I loved to play the aforementioned games, but sometimes P.E. demanded more than I had to offer. A prime example is the rope climb: one day, my teachers introduced the challenge of climbing to the very top. But I just couldn’t do it, and it exhausted me both mentally and physically to try.
I appreciated the challenge, but at the same time, I despised my gym teachers for making me attempt the impossible. And as it turns out, stubborn little-me may have benefited from foregoing the activity. A new study from the University of Stirling says that kids should exercise at their own pace, instead of exhausting their energy, as the former improves their attention and memory. Researchers suggest P.E. teachers reevaluate the structure of their classes, amidst these findings.
This study is just a small part of the BBC Learning’s Terrific Scientific Campaign, which is meant to boost kids’ interest in science—but it did one further by yielding these significant results. Over 11,000 students in the UK helped the researchers reach these findings: they simply completed attention and memory tasks on the computer and participated in three different outdoor activities—a bleep test (the most intense of the three), a run/walk activity (of intermediate intensity), and a control activity (low-intensity activity) where they simply relaxed outside. The kids also answered questions, such as how happy and energized they felt, both before and after completing the activities.
The researchers observed the following from the reports: the participants felt more awake after taking a break and engaging in short-term exercise; they felt more awake after the bleep test and the run/walk test than after the control activity; and they felt best after completing the run/walk activity. Additionally, the kids completed the computerized attention tasks quicker after the run/walk activity, as compared to the other two outdoor activities; and they had greater control over their responses after completing the bleep test and the run/walk test than after the control.

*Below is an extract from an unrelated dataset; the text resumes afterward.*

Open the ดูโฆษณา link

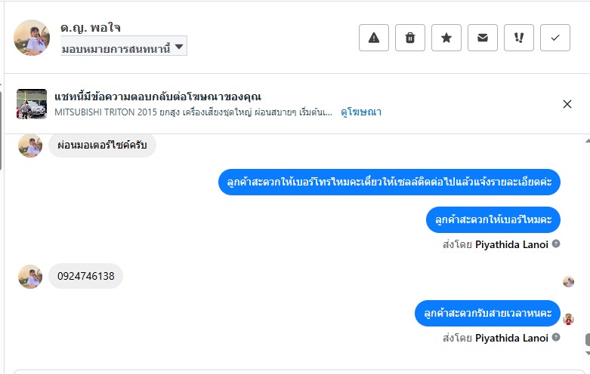coord(361,112)
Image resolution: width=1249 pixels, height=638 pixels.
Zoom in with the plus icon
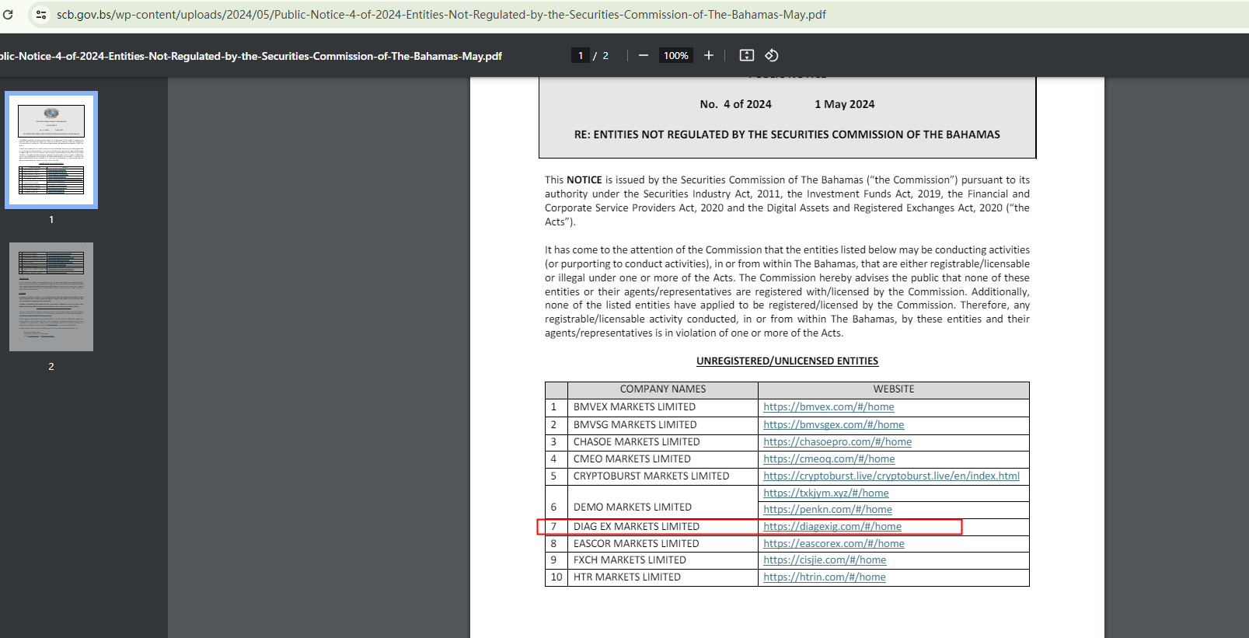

Ultimately, the study, “concluded that exercising leads to improvements in children’s mood and cognition,” as explained by Dr. Colin Moran of the University of Stirling’s Faculty of Health Sciences and Sport. “In most tasks, participating in run/walk activity was more beneficial than doing the bleep test, where children should be closer to exhaustion. However, in most cases, doing the bleep test was no different from completing the control activity.”
Dr. Josie Booth of the University of Edinburgh’s Moray House School of Education breaks down how these findings should effect change: “This suggests that children should be encouraged to exercise at their own pace […] this may help children be more ready to learn when they return
to the classroom.” She goes on to say that this does not translate into discouraging kids from tackling more vigorous activities—but that an emphasis should be placed on exercising at a comfortable pace.
According to these findings, my P.E. teachers should have welcomed my desire to climb that intimidating rope… had I expressed one. I did not, however, want to tackle the challenge, as it just wasn’t within my abilities at the time. Instead, they should have encouraged my participation in an activity that fit within my comfort level—doing so would have boosted my ability to learn upon returning to the classroom.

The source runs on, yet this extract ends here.